> [Exercise requirements] Repeat the following records word for word, starting at the line that contains "This screenshot has height=480, width=640." and ending at the line that contains "ehc-program-label: Effective Health Care Program is", with both of those lines included.

> [Records shown]
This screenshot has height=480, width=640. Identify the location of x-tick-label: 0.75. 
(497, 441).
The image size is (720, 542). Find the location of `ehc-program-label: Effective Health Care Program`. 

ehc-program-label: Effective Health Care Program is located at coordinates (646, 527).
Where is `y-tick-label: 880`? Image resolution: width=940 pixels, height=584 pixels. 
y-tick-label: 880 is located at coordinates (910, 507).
--
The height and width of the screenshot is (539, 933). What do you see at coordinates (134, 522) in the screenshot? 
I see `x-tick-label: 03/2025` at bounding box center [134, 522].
==
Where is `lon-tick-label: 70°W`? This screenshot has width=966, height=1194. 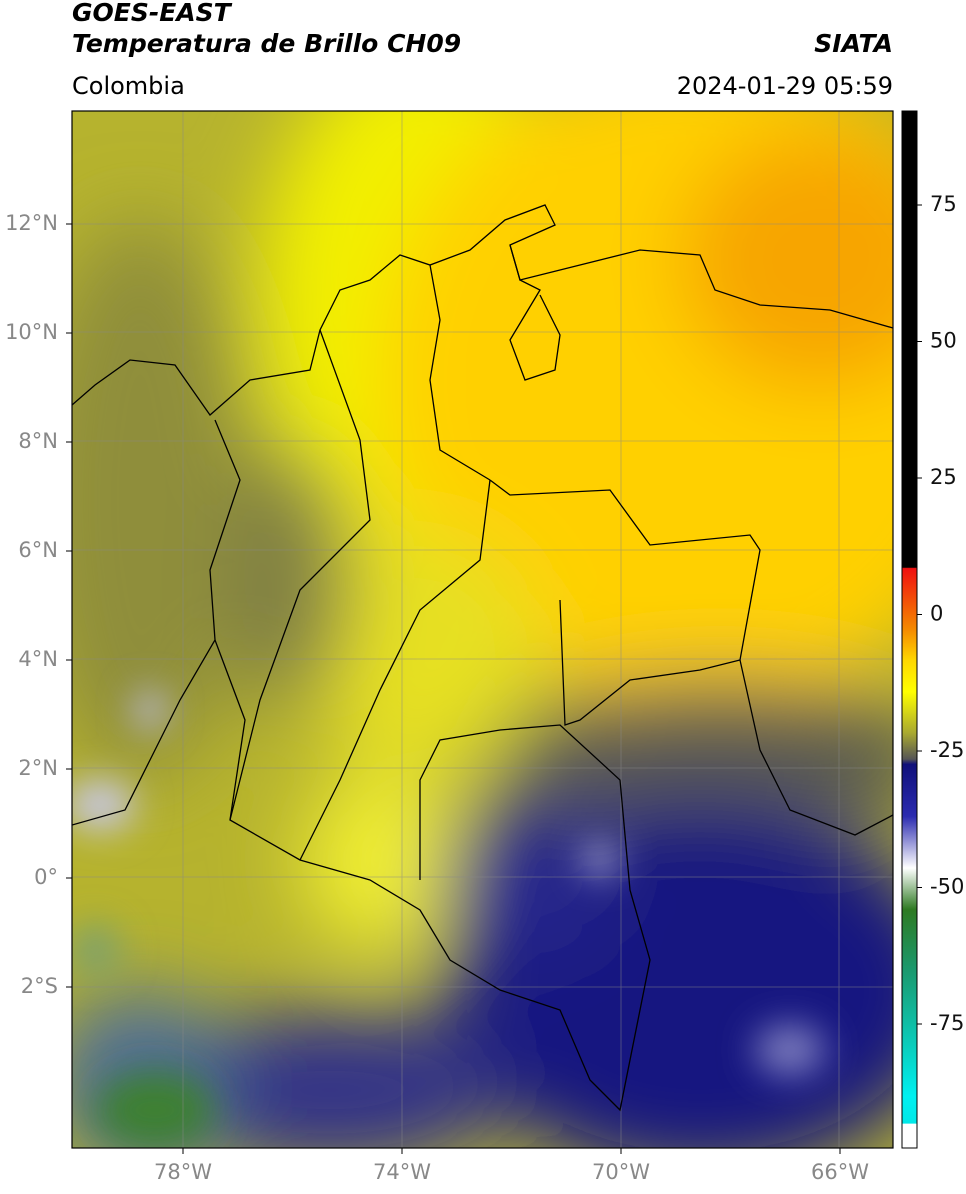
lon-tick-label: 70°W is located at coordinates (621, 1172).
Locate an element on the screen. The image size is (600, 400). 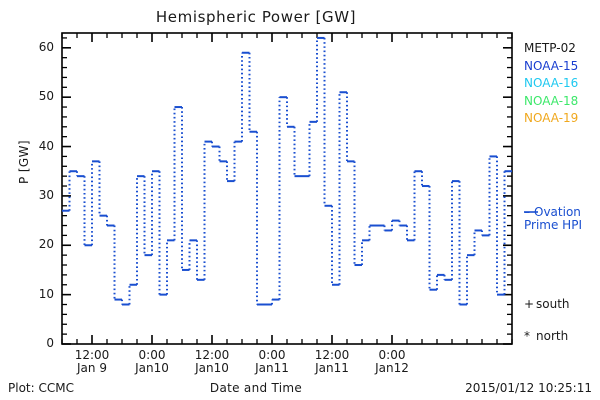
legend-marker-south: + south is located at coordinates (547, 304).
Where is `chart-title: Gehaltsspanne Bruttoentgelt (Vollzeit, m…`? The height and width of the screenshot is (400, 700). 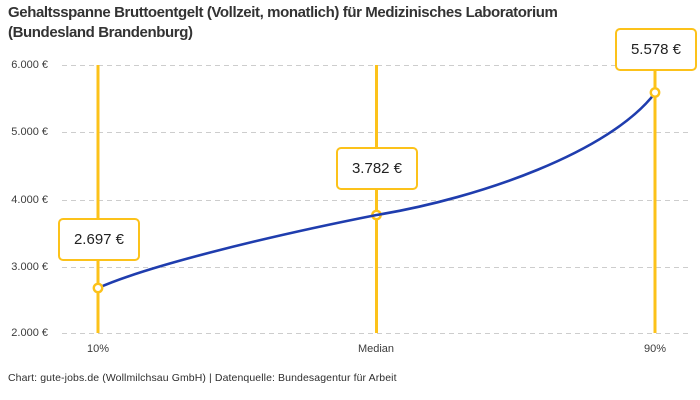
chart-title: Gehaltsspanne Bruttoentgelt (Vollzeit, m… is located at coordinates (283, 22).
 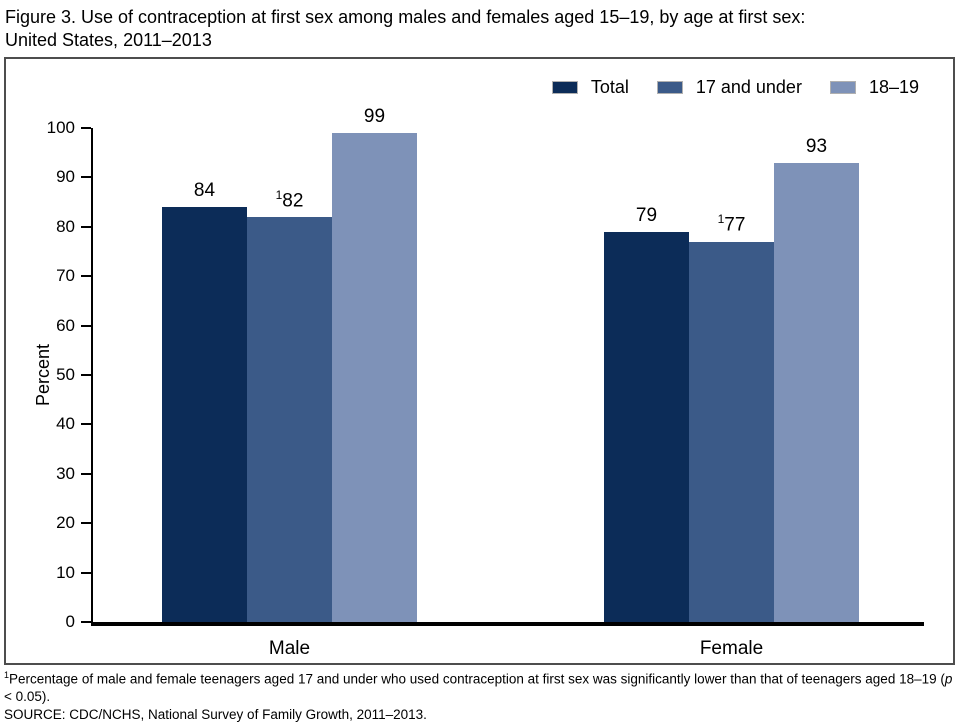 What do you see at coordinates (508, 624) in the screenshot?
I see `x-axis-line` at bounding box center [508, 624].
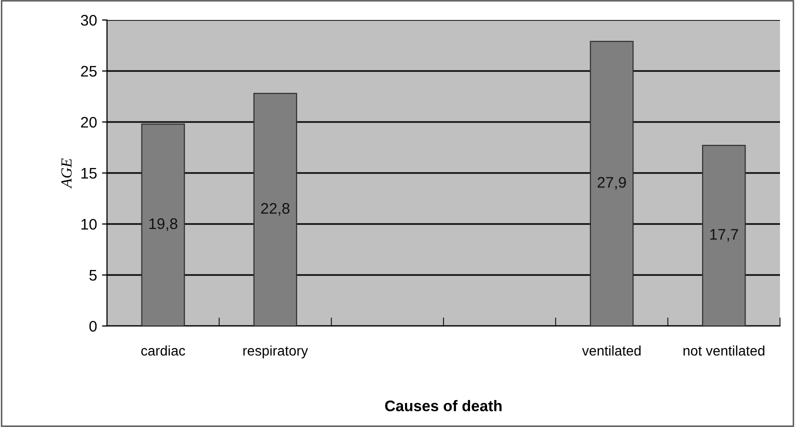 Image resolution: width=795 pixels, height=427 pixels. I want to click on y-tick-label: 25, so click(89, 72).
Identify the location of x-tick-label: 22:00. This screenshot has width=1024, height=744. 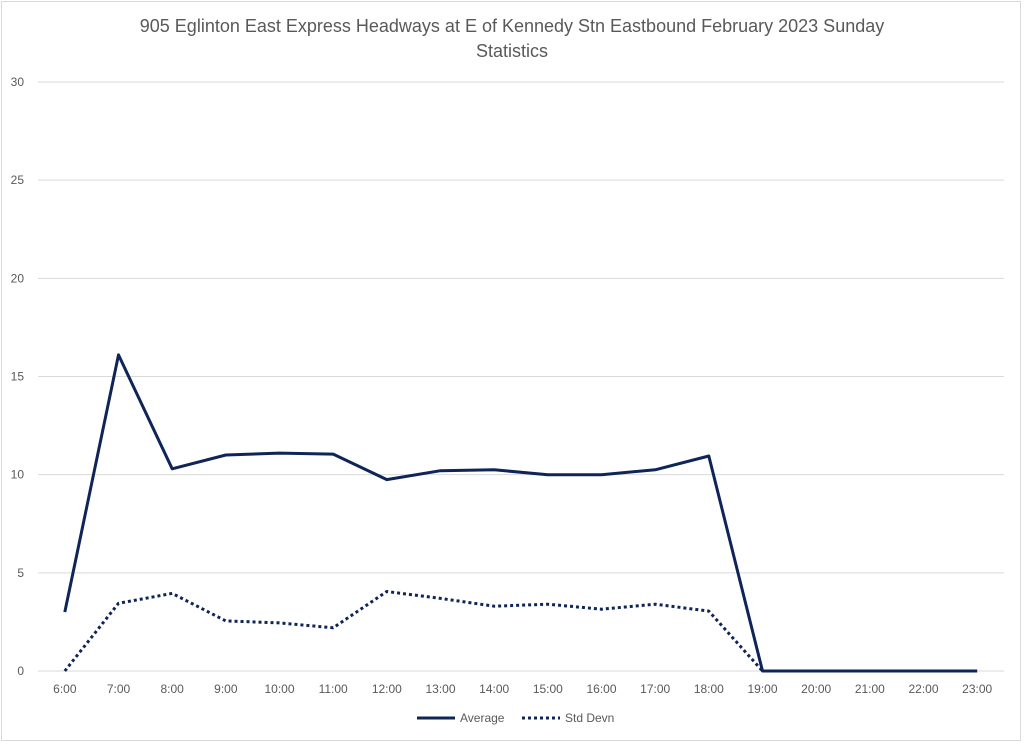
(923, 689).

> [Written response]
This screenshot has height=480, width=640. Identify the location of x-tick-label: 0.75. 
(497, 441).
The image size is (720, 542). Find the location of `ehc-program-label: Effective Health Care Program`. 

ehc-program-label: Effective Health Care Program is located at coordinates (646, 527).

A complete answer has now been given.